If things get as bad as they were in Nazi Germany, the Gestapo often put the fear in the people by getting them to extract info by means of torture before they were executed.
War propaganda, Bud. I've heard a lot of stories about Nazi torture, but oddly never any specific information that would lend it credibility. A specific Nazi interrogator invented non-coercive interrogation techniques that actually work (they involve a certain amount of acting, deception, and emotional manipulation

). I know quite a bit about this because I've studied them extensively.
The person who sold me the information is not a particularly nice or ethical guy himself; he was basically brainwashing prisoners for propagandistic purposes to suit the needs of his superiors.
BTW, while the Nazis did not use torture to extract information, the Allies did use torture to extract confessions. One very famous case was that of Raoul Wallenberg, who was apparently tortured before his execution by firing squad. I doubt he confessed to anything, or had any idea why he was arrested. One of those Kafkaesque situations. The official story you might have heard instead...how he might still be alive, or that the state department was trying to obtain his release...was an elaborate deception, that was exposed during the collapse of the erstwhile soviet union.

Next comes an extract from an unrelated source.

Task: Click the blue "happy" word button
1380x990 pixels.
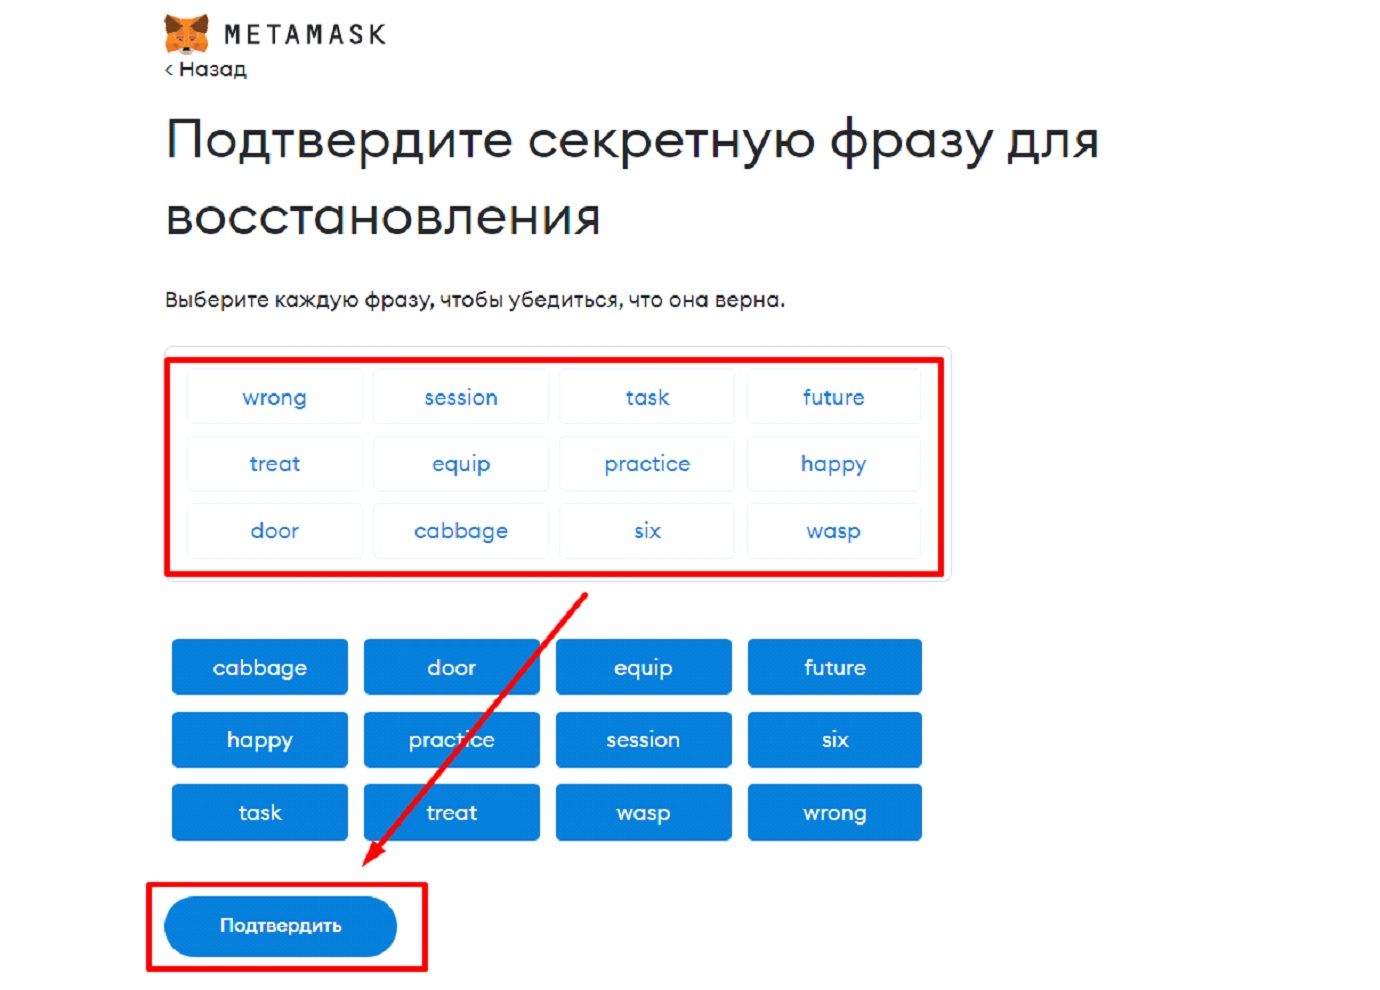Action: [260, 740]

Torture is not useful to extract strategic information; people will say whatever they think you want to hear, regardless of whether it is actually true or not. That is not to say that prisoners of war are never tortured; actually it is quite common, and it is probably the most common done by whichever side is the more morally pretentious. But the purpose is to extract confessions precisely to make the moral pretensions appear plausible. That's how they got Khalid Sheikh Mohammed to "confess" to crimes it is impossible for him to have committed, in order to create the moral pretext for the invasion of Iraq and Afghanistan and subsequent atrocities that have been committed.

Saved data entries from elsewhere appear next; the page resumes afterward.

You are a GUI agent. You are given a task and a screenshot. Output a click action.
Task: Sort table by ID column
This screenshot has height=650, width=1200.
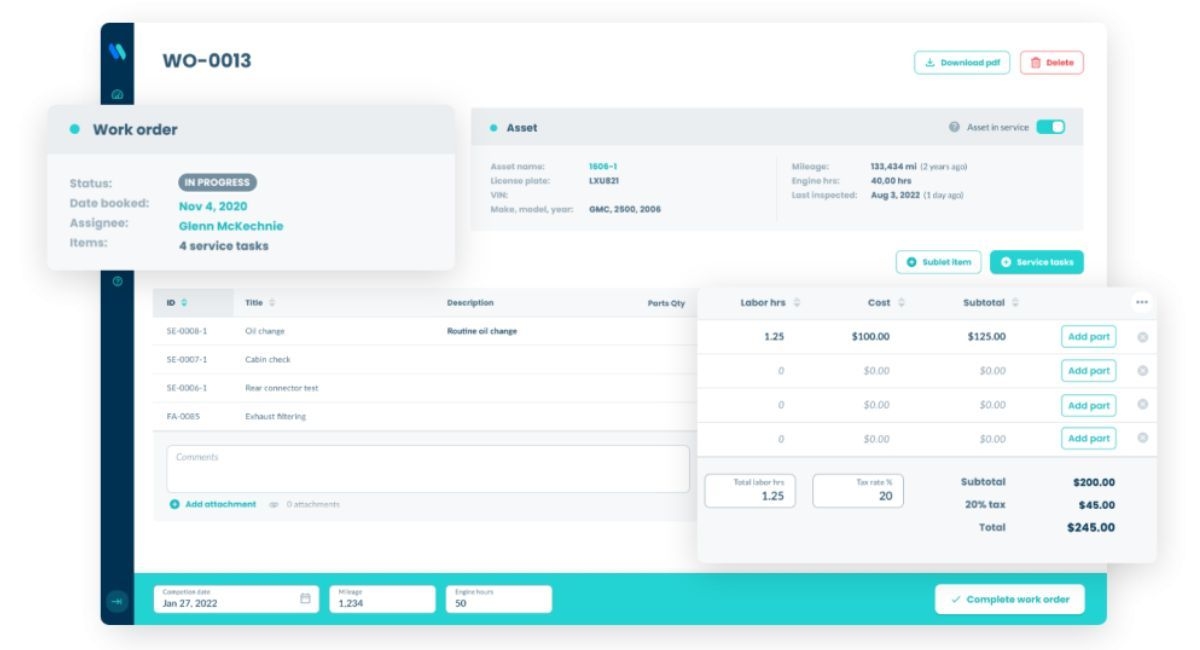coord(184,303)
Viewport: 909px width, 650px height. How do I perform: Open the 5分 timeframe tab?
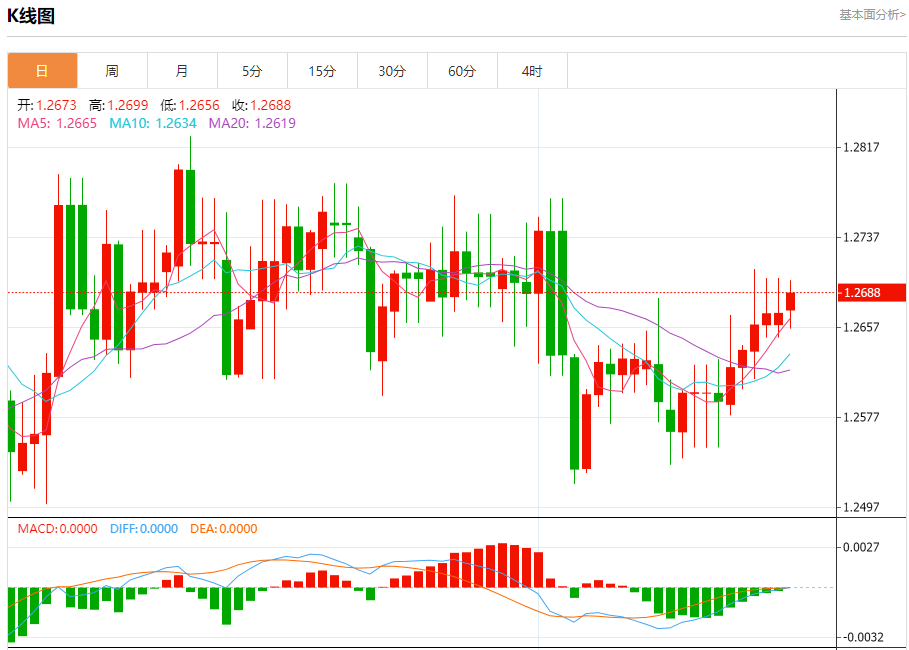(x=252, y=71)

My father-in-law was tortured by the Commies in an attempt to try to get him to confess to being a foreign agent. Not only wasn't he, but it would have been impossible for him to do so had he even had the intent, which he didn't. Instead, he foolishly joined the Communist movement before realizing how astonishingly corrupt they were.
Unfortunately for him, one of his in-laws was so afraid of being tortured, she proactively told them whatever they wanted to hear. Implicated all her friends and relatives. (It took many years for the rest of her family to get over that, but interestingly eventually they stopped shunning her. I suppose forgiveness is part of the healing process).
You don't even necessarily have to worry about betraying your comrades while being tortured. At that point, the system is often so corrupt that they just go through the motions, then make stuff up and claim that you confessed to it. That's what happened to a buddy of mine who was tortured in Turkey. He was just passing through on his way to Vienna, but it was a bad time to be a Persian (Kurd, Armenian, Greek...) in Turkey. There was no conspiracy going on; the pension (flophouse, basically) where he was staying was just a popular place for Persians to stay because the owner could speak their language; the guests didn't even know each other. The paranoid secret police raided the place, and arrested everybody there.
They tortured him pointlessly, and handed him a confession written in Turkish. He asked for a translation. They refused. To this day he has no idea what he "confessed" to.
I was at a party at Joan Collins' house last week
Great. I'd love to hear the details. We'll have to take it offline, and I'll tell you some of my own.